Remediation of contaminated waste obtained from batteries and dye industries was analysed in a 1 L batch fermentation system. The concentration of Pb in these samples was as high as 1100 ppm. Twofold dilutions of these wastes were added to remediation culture at optimum condition. The bacterial culture was able to reduce 500 ppm initial Pb concentration to less than 10 ppm (98.4 % removal efficiency) in 24 h. High anthropogenic removal efficiency by the culture of this strain as well as more than 66 % adsorption capacity appears to give desirable results for removal of Pb contamination from the environments.
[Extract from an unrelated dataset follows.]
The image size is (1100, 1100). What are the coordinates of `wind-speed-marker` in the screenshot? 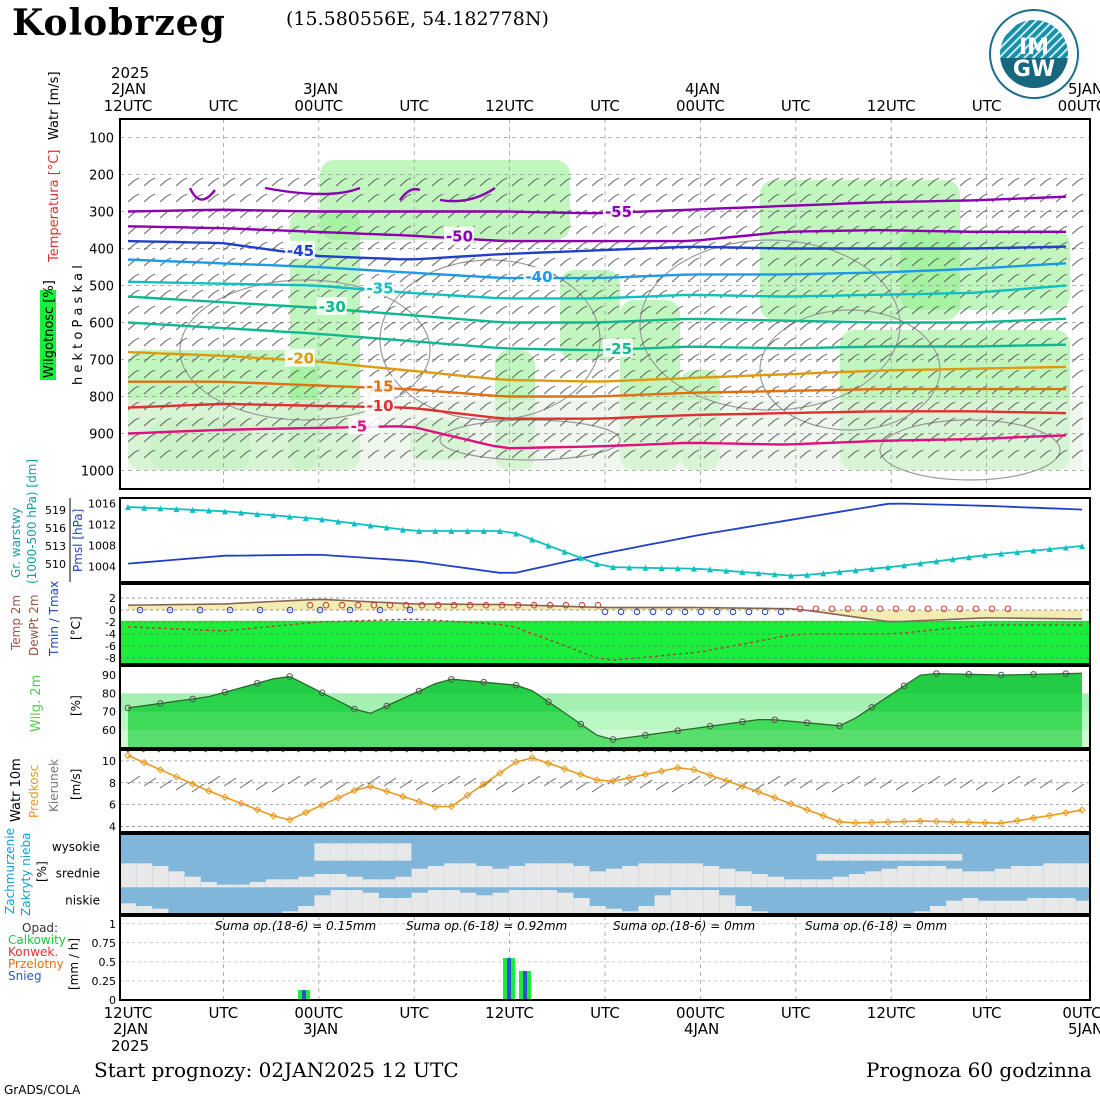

Identification of Pb-adsorbing bacteria

The 16S rRNA gene sequences of strain AS2 were obtained (GenBank/EMBL/DDBJ accession number KT943756). Gene sequence analysis revealed strain AS2 to be a member of the genus Bacillus. The closest relative of this strain was Bacillus sonorensis NBCR101234T, with a 16S rRNA gene sequence similarity of 99.5 %.

Conclusion

A novel indigenous bacterium from geogenic contaminated site with very high resistance to Pb (3125 ppm) and high biosorption activity (99.5 % of initial Pb) was isolated. This strain probably uptakes Pb via different pathways. Pb concentration, pH and inoculum size are the most effective variables on the remediation process. Anthropogenic Pb removal by the culture of this strain resulted in more than 98.4 % remediation of the initial Pb. Application of this strain with more than 66 % adsorption capacity appears to give desirable results for removal of Pb contamination from the environments.